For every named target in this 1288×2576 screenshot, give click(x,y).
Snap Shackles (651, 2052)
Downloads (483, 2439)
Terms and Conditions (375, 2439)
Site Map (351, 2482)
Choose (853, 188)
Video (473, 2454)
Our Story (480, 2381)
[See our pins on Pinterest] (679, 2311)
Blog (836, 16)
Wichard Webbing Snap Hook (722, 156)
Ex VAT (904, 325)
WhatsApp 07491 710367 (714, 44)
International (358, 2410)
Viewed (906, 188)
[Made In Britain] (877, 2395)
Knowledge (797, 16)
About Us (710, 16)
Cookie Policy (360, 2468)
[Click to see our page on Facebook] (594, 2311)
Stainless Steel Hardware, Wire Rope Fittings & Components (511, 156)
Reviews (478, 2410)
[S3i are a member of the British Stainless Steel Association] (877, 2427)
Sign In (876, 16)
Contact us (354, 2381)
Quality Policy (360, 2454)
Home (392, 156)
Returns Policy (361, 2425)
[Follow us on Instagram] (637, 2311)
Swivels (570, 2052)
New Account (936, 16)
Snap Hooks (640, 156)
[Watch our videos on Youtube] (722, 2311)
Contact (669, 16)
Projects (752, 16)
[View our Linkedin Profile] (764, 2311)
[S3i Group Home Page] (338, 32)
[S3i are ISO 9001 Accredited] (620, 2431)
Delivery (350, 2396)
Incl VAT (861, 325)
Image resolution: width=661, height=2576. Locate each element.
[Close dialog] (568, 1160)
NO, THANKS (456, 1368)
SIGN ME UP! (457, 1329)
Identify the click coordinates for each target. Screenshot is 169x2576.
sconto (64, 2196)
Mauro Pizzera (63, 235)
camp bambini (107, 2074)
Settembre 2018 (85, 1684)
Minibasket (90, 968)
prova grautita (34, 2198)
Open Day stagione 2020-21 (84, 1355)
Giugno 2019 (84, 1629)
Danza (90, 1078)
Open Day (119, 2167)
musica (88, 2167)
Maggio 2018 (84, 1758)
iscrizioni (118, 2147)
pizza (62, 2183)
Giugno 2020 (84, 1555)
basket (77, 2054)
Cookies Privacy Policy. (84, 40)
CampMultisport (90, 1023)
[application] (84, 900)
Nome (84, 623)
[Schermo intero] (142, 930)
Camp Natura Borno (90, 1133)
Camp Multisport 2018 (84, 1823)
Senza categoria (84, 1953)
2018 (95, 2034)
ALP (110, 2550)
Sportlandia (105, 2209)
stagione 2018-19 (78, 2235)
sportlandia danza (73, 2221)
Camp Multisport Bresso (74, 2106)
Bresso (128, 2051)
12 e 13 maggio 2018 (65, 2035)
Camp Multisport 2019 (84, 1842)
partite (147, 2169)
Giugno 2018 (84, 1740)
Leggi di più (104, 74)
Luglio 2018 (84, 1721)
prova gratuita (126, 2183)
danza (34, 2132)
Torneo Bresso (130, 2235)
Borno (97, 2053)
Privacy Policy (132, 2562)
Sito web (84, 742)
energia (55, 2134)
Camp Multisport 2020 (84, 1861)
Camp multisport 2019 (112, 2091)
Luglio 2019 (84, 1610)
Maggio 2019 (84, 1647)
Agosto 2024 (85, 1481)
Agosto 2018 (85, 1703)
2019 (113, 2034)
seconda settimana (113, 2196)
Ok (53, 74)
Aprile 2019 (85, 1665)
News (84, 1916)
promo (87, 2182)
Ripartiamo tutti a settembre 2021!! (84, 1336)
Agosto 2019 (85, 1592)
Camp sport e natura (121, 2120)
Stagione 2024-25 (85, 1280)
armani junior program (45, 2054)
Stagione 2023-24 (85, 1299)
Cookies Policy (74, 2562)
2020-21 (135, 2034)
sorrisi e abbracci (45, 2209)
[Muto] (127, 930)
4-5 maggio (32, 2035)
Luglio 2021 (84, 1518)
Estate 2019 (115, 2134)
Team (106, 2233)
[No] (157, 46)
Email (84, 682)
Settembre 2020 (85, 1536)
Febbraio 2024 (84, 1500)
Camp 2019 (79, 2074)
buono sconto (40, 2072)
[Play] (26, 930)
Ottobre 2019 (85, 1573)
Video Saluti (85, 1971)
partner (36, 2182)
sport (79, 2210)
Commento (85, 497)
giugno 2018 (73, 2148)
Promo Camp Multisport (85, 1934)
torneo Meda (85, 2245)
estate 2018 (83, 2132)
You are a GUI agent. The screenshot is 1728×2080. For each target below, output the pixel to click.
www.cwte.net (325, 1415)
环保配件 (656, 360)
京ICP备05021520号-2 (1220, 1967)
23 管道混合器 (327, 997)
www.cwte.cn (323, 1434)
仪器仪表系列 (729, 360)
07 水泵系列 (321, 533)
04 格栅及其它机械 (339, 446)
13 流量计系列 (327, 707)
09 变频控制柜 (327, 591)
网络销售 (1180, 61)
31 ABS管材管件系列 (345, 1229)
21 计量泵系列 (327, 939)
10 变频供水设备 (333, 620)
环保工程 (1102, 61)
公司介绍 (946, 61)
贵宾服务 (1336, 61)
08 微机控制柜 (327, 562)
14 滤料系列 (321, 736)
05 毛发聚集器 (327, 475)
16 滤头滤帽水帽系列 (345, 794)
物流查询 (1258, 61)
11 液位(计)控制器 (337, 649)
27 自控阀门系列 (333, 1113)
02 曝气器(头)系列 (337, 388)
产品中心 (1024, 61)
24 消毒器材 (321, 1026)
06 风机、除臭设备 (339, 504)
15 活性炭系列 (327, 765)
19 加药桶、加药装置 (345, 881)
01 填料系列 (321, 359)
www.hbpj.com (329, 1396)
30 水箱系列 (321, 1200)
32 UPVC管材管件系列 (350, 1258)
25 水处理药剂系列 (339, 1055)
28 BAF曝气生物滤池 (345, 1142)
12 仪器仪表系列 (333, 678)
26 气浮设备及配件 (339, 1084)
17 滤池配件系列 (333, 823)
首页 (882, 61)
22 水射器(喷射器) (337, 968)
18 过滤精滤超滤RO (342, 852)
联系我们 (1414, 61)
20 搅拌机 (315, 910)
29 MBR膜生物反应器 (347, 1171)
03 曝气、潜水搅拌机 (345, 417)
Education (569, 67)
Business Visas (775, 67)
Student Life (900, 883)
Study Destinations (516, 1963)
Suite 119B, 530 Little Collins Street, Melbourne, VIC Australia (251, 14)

● ● ● ●

* _WHAT YOU HAVE TO DO_
I'd like the lines above from the one with "Site Map (351, 2482)" up to and including the one with "About Us (710, 16)" copied exactly, with no other lines.

* _REPLY TO THE TASK_
Site Map (351, 2482)
Choose (853, 188)
Video (473, 2454)
Our Story (480, 2381)
[See our pins on Pinterest] (679, 2311)
Blog (836, 16)
Wichard Webbing Snap Hook (722, 156)
Ex VAT (904, 325)
WhatsApp 07491 710367 (714, 44)
International (358, 2410)
Viewed (906, 188)
[Made In Britain] (877, 2395)
Knowledge (797, 16)
About Us (710, 16)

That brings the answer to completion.